Reputation:
I have a method which I will accept either a single object or a list of objects. I want to add whatever is passed to another list. Currently, my method looks like this:
def appendOrExtend(self, item):
if type(item).__name__ == "list":
self.list.extend(item)
else:
self.list.append(item)
It seems to me that there should be a more Pythonic way of achieving this, could you suggest one?
Upvotes: 2
Views: 2349
Reputation: 222862
def append(self, item):
self.list.append(item)
def extend(self, item):
self.list.extend(item)
Bottom line: Don't have a method to do both things. It confuses and makes your method less useful, instead of more useful. It's also harder to test and to maintain. Also the user of your function already knows if she wants to use append or extend, so by providing a single method you're discarding the information your caller/user already knows.

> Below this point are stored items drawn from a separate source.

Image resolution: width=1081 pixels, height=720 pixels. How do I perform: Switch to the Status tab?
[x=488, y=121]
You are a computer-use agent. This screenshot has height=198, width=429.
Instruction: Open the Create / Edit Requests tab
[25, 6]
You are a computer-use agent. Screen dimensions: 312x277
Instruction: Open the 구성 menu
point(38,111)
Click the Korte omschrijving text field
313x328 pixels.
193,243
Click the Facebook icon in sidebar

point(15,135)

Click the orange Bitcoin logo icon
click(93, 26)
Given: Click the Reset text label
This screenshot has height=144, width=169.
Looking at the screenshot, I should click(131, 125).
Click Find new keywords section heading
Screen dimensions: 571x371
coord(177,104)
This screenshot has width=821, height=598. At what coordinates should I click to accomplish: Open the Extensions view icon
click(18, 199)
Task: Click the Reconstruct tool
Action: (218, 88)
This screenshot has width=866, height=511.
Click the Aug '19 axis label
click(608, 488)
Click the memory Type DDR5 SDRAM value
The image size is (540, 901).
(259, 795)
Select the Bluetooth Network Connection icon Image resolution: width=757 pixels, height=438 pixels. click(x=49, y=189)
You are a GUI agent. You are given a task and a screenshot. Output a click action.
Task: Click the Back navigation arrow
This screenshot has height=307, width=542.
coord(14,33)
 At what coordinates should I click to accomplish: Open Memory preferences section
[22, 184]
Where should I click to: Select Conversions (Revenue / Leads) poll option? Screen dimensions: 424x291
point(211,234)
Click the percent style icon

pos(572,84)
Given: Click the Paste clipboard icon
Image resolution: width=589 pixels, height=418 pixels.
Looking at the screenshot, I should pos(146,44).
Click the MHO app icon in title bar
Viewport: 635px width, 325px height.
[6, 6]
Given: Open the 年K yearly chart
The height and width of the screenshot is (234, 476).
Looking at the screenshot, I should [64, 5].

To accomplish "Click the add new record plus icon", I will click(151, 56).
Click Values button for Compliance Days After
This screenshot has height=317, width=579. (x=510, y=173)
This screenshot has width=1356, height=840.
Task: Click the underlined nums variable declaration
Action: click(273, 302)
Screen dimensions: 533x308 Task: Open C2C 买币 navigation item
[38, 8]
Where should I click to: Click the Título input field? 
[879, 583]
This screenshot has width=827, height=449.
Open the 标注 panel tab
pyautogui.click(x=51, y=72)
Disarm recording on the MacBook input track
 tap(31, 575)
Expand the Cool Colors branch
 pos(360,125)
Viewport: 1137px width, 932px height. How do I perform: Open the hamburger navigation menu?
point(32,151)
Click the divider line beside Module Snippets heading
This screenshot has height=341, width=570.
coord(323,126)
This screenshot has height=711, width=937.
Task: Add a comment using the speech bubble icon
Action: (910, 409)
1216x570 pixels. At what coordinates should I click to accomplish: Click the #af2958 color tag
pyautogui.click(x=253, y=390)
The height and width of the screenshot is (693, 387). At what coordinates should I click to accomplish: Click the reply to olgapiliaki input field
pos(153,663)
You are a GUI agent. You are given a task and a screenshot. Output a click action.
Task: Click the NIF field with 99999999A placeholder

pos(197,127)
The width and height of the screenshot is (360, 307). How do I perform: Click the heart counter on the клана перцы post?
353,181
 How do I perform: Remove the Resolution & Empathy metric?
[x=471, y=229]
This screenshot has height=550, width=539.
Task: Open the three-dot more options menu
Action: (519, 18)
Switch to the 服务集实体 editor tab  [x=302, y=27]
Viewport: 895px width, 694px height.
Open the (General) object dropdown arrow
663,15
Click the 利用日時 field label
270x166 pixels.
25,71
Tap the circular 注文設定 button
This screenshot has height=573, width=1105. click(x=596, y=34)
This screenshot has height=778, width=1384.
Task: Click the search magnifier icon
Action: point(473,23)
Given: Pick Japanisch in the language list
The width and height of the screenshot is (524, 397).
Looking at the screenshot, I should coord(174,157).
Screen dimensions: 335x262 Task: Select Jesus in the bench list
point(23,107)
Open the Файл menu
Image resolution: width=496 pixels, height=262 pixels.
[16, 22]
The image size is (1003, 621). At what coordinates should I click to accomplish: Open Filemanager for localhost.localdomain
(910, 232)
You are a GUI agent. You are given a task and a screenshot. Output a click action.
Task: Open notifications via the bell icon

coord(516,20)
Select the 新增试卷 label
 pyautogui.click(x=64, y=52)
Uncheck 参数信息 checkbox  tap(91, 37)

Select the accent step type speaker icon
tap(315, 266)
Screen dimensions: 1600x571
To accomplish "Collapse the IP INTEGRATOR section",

Another way to write is using packing/unpacking argument syntax:
def append(self, *items):
self.list.extend(items)
that way you can call the method as
x.append('single item')
or
x.append(*list_of_items)
Upvotes: 10
Reputation: 70031
You can also do this while keeping the if test:
if not isinstance(item, list):
item = [item]
self.list.extend(item)
Upvotes: 0
Reputation: 6762
If you want to be able to handle sets and tuples, you might add those. To be really flexible, maybe you should take anything iterable, but then risk confusion by strings or other objects that you want taken individually but happen to be iterable. Soon someone will tell you that this is a Bad Idea, and they will probably be right - this much flexibility in your interface makes it ambiguous.
Upvotes: 1
Reputation: 35983
Zach provides a solution for checking the type more elegant. However, I would introduce two separate methods addOneElement
and addMoreElements
(or something similar). This makes it - in my eyes - much more readable.